EXERCISE DESCRIPTION:
Turn the entries into a two-column CSV with the columns "query" and "answer", one row per entry, putting each value in a single quoted field and replacing line breaks with spaces. Begin at the line that has "This screenshot has width=852, height=537." and stop after the line that has "will click(x=105, y=187).".

MATERIALS PROVIDED:
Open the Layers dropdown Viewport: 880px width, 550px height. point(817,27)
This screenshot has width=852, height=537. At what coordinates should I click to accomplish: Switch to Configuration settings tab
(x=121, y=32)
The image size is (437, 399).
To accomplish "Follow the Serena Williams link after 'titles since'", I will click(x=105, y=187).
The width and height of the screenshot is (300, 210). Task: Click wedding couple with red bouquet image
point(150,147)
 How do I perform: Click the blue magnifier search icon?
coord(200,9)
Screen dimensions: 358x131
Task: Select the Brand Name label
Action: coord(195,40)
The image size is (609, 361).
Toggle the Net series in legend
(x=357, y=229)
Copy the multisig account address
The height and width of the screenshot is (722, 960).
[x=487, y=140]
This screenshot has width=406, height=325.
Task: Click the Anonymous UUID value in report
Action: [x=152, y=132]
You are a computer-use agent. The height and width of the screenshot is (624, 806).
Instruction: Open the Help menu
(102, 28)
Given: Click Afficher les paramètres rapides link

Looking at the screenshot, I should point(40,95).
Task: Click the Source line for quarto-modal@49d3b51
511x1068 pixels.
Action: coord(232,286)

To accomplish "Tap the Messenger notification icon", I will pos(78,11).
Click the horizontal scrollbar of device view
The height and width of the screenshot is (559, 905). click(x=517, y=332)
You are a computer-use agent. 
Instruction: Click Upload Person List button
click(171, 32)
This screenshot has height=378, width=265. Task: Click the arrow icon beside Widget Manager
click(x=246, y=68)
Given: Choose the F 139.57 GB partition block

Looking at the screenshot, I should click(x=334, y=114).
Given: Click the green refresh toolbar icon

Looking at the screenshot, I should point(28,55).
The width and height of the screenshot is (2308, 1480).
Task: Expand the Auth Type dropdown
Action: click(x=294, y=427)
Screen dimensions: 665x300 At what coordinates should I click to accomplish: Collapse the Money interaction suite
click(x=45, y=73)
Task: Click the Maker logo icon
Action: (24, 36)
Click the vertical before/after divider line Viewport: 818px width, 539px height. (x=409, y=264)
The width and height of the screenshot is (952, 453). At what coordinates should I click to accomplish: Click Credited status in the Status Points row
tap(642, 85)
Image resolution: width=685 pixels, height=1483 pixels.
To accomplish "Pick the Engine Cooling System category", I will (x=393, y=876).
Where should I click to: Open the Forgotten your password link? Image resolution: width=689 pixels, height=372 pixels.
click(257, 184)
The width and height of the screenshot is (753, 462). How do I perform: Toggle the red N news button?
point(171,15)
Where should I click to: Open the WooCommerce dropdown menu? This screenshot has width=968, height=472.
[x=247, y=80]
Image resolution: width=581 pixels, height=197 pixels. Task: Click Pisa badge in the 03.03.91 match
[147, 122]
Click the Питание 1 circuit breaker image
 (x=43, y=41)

FULL RESPONSE:
query,answer
"This screenshot has width=852, height=537. At what coordinates should I click to accomplish: Switch to Configuration settings tab","(x=121, y=32)"
"The image size is (437, 399). To accomplish ""Follow the Serena Williams link after 'titles since'"",","I will click(x=105, y=187)."